У одного из друзей Жейбеля, у молодого доктора Фоллена был маленький ребенок. На его двухлетие родители решили собрать гостей на бал. Старый Жейбель и его дочь Ольга тоже получили приглашение.
На следующий день после этого праздничного события к Ольге зашли ее подруги. Девушки разговорились и под впечатлением прошедшего бала стали обсуждать молодых людей, своих бальных кавалеров. Старый Жейбель сидел в уголке гостиной и, не замечаемый девицами, читал газету.
— Мужчины танцуют с каждым разом все хуже, — заявила одна из подруг.
— Да! А те, которые думают, что они умеют танцевать, приглашают нас с таким видом, словно делают нам бог весть какое одолжение, — откликнулась вторая девушка.
Третья девица добавила:
— А как они разговаривают? Да просто чушь несут! И уж заранее все знаешь, что они могут сказать: «О, как вы очаровательны сегодня!.. Ваше платье вам очень к лицу… Ах, как жарко, для этого времени года… Вы часто бываете в Вене?.. Вам нравится музыка Вагнера?..» Ну что бы им выдумать что-нибудь новенькое!
Еще одна из девушек имела что сказать:
— Мне совершенно неважно, что говорит мой кавалер, если он хорошо танцует. Я даже и не слушаю. Пусть он глуп, лишь бы умел танцевать.
— Глупость это их самое распространенное качество, — промолвила довольно сухопарая девица.
— Нет-нет, я хожу на балы, чтобы танцевать, — продолжила свою мысль любительница танцев. — Все, что мне требуется от кавалера, это, чтобы он меня уверенно и крепко держал и не уставал танцевать раньше меня.

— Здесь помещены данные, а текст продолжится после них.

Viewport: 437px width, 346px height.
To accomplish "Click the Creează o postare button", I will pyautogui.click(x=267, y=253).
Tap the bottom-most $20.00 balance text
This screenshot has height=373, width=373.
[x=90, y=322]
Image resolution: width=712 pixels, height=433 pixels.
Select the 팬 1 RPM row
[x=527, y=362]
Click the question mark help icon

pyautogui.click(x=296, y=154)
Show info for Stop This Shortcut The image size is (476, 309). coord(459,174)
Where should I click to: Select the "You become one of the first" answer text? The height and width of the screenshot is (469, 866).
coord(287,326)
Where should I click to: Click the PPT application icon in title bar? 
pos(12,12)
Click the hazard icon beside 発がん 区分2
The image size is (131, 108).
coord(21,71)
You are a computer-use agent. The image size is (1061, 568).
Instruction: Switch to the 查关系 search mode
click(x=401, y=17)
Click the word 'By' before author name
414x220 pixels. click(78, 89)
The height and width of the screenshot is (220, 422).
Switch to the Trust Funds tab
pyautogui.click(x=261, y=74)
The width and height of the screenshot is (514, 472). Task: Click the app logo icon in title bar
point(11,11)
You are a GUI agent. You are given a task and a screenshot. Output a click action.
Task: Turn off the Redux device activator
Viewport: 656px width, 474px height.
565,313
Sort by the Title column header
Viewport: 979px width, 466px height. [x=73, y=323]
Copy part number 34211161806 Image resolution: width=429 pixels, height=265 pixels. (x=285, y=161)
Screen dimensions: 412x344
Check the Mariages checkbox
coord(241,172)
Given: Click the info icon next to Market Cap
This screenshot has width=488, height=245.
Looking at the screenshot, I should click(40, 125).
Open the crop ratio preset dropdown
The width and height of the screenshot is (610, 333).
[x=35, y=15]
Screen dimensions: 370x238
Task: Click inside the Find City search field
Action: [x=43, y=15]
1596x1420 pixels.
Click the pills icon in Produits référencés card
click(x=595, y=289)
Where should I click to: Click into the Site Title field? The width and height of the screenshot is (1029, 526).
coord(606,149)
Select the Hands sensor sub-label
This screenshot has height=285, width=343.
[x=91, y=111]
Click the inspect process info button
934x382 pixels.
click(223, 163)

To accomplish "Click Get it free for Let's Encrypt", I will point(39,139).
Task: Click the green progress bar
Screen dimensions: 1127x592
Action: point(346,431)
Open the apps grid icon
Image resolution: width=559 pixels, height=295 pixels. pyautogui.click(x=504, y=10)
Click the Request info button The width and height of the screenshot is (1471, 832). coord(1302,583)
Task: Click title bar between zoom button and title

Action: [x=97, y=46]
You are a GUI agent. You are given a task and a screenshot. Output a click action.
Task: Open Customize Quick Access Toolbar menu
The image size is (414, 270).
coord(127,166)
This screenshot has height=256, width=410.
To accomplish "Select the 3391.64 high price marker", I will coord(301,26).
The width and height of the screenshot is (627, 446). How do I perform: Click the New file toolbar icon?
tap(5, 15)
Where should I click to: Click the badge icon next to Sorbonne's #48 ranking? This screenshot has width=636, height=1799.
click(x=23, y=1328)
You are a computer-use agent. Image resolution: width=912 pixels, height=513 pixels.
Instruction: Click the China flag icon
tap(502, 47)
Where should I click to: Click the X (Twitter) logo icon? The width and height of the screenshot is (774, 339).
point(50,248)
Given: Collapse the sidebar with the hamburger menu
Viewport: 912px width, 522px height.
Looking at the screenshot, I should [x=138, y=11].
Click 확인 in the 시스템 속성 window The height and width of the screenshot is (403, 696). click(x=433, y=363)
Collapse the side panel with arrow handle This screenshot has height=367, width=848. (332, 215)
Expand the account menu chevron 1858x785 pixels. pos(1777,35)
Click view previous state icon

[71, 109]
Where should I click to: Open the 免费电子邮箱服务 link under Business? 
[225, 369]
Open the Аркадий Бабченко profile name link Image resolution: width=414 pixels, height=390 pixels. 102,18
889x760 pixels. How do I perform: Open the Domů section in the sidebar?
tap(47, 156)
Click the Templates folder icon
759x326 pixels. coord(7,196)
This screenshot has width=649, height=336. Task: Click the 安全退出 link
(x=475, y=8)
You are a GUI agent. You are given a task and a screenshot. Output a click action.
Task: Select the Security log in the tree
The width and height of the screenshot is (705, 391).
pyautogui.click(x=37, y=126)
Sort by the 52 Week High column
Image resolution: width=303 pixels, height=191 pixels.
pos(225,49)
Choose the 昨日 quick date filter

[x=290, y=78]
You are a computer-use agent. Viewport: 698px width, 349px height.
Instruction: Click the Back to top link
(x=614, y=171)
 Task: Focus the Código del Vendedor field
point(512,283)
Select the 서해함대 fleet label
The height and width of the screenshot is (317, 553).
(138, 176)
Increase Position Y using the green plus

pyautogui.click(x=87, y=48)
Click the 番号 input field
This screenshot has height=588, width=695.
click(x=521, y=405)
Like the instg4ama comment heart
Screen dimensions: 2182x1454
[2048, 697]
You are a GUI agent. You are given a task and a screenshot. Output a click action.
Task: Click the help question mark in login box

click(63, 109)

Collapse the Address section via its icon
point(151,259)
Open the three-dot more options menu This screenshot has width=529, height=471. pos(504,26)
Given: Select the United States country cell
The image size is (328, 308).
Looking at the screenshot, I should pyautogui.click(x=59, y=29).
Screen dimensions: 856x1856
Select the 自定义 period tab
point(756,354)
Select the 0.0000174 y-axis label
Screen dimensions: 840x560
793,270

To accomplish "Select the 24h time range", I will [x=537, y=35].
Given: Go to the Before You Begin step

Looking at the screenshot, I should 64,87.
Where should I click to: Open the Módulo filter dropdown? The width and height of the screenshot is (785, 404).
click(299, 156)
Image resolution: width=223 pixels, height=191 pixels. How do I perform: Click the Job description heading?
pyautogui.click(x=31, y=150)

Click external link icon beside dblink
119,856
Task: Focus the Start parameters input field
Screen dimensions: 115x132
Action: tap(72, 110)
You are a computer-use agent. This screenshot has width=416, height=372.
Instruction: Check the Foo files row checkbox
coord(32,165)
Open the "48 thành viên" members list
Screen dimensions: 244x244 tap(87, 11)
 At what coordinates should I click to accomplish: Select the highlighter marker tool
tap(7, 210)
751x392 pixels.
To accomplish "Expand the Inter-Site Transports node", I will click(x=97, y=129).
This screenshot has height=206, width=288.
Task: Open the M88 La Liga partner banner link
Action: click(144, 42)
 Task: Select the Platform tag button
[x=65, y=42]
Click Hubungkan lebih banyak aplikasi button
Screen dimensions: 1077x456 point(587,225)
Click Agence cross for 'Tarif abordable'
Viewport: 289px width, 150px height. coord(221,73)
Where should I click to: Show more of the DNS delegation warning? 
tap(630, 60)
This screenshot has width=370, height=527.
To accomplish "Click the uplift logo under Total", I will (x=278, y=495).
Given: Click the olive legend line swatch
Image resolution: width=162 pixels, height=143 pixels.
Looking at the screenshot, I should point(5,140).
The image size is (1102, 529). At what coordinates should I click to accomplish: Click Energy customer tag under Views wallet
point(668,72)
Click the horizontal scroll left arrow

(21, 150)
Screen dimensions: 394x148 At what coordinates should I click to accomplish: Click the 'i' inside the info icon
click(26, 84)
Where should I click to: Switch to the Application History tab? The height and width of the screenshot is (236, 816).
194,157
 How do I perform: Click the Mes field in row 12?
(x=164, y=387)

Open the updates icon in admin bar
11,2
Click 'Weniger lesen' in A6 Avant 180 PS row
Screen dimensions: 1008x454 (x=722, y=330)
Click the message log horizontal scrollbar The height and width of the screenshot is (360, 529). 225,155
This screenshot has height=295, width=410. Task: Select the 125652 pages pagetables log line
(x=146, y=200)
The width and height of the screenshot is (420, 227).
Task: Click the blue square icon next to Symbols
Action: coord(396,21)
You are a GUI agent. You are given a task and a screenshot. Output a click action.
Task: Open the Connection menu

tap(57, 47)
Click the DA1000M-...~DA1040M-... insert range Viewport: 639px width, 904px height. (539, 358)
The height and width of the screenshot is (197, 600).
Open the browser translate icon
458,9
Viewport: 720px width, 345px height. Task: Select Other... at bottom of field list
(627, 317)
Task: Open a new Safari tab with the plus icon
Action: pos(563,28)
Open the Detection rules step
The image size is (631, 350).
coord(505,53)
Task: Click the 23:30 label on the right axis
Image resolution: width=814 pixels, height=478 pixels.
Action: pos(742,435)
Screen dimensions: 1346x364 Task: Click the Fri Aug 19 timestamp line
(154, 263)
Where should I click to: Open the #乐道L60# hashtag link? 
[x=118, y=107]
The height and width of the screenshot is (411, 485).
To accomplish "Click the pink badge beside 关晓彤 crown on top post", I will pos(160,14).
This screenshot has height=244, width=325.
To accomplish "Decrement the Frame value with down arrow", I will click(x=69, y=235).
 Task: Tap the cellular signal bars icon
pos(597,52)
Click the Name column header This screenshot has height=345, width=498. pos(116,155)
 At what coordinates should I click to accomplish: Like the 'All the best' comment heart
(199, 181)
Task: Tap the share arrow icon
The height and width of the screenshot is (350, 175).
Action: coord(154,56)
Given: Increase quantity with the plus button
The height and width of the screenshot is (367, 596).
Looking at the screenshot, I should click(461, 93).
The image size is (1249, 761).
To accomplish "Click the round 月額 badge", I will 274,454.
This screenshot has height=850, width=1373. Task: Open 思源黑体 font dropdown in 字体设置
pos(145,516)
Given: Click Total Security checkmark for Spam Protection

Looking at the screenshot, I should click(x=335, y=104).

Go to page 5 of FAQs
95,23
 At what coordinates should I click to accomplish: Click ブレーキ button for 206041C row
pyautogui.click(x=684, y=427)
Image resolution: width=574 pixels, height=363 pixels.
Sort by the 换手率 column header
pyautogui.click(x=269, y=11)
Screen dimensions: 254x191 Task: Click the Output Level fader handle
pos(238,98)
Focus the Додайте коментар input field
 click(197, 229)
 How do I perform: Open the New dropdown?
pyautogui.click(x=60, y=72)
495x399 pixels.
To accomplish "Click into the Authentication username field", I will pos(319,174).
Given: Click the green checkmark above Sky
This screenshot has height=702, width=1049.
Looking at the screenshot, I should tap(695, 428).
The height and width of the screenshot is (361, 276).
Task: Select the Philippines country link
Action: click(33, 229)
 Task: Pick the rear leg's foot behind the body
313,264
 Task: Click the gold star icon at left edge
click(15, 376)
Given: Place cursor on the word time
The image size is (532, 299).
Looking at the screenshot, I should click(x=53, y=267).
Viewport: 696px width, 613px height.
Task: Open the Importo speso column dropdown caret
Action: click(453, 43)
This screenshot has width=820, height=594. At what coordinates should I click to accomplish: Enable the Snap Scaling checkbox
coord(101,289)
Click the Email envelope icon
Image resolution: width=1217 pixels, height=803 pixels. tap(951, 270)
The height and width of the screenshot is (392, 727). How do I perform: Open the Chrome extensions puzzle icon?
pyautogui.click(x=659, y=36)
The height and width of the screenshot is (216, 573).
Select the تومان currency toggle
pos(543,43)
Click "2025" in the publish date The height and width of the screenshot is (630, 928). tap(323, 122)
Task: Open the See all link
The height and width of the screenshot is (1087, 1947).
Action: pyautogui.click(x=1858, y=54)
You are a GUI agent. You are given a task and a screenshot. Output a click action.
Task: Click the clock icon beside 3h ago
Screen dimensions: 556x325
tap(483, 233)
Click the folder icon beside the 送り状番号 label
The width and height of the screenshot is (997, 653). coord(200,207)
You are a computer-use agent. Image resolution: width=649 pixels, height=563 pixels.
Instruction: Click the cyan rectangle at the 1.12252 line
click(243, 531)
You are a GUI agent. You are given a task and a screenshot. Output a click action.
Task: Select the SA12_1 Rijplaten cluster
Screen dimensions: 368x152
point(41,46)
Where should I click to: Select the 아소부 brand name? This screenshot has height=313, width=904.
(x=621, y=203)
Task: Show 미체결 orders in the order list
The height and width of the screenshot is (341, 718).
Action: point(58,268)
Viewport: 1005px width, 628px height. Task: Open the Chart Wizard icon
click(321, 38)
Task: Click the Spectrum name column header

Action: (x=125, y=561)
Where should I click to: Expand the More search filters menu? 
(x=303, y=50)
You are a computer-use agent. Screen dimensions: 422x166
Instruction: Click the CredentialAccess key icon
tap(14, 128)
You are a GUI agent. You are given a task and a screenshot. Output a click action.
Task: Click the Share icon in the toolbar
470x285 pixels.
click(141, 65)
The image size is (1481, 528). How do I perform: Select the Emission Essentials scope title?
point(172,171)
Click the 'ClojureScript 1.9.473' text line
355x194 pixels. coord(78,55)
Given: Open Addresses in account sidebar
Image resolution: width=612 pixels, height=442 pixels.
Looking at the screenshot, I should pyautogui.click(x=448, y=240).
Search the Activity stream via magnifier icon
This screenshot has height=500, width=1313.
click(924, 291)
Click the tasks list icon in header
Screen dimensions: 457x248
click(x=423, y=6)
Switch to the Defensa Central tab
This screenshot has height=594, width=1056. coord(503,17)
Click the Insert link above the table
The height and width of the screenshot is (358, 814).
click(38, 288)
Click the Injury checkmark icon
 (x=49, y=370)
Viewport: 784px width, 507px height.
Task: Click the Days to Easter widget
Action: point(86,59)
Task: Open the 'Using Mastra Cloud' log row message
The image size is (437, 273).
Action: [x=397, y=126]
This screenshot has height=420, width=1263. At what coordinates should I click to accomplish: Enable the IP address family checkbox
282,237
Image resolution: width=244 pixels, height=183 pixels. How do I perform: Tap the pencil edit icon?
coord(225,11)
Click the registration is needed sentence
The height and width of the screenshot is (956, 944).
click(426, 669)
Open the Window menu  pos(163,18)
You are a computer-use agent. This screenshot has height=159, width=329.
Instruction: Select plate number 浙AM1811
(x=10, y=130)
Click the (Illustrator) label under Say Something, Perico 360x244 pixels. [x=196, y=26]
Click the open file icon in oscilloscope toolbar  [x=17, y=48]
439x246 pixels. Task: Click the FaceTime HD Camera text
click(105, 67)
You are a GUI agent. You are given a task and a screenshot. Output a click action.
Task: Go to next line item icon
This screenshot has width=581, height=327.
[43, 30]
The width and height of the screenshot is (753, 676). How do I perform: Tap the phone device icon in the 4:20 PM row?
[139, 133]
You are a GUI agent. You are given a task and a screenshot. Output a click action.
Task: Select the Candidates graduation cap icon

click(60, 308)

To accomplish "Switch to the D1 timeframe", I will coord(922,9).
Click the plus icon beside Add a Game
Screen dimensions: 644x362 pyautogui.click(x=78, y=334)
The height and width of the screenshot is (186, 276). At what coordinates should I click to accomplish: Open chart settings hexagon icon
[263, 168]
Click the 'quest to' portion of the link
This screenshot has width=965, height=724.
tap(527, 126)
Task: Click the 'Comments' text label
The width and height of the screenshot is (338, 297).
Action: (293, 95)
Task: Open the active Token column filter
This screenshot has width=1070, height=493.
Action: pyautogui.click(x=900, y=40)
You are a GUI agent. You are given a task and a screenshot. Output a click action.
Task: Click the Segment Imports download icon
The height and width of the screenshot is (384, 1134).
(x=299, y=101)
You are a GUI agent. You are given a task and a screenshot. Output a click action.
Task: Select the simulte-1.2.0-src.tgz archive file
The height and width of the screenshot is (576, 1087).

— Тебя бы, наверно, устроил робот?
— Браво! — весело закричали со всех сторон. — Вот это идея!.. Механический танцор, танцующий без устали!
Восторженные девушки наперебой стали составлять перечень качеств, вменяемых роботу.
— Не издеваться над нами и не наступать на ноги…
— Не мять платье…
— Танцевать в такт с музыкой…
— Не потеть и не обтирать лицо после танца…
— Не отдыхать от танцев в буфете…
— Да поставьте вы ему в живот фонограф, чтобы он молол обычный вздор наших кавалеров, так вы его от них ни за что и не отличите!..
— Если не считать, что он будет любезнее, чем живой, — заключила сухопарая девица.
Старый Жейбель слушал внимательно болтовню девушек, оторвавшись от чтения, но когда одна из подруг взглянула в его сторону, он быстро спрятался за листом газеты. Когда подруги Ольги ушли, он отправился в свою мастерскую.
За обедом старик расспрашивал свою дочь о танцах и танцорах, о репликах, которыми обмениваются во время танца, о современных танцевальных па, словом обо всем, что имеет отношение к балам.
В течение двух недель Николя Жейбель почти не вылезал из мастерской. Он был очень сосредоточен, стал довольно нервозным и напряженным. Но временами он вдруг разражался смехом, как бы предвкушая эффект от той шутки, которую он готовит обществу и которая пока известна только ему одному.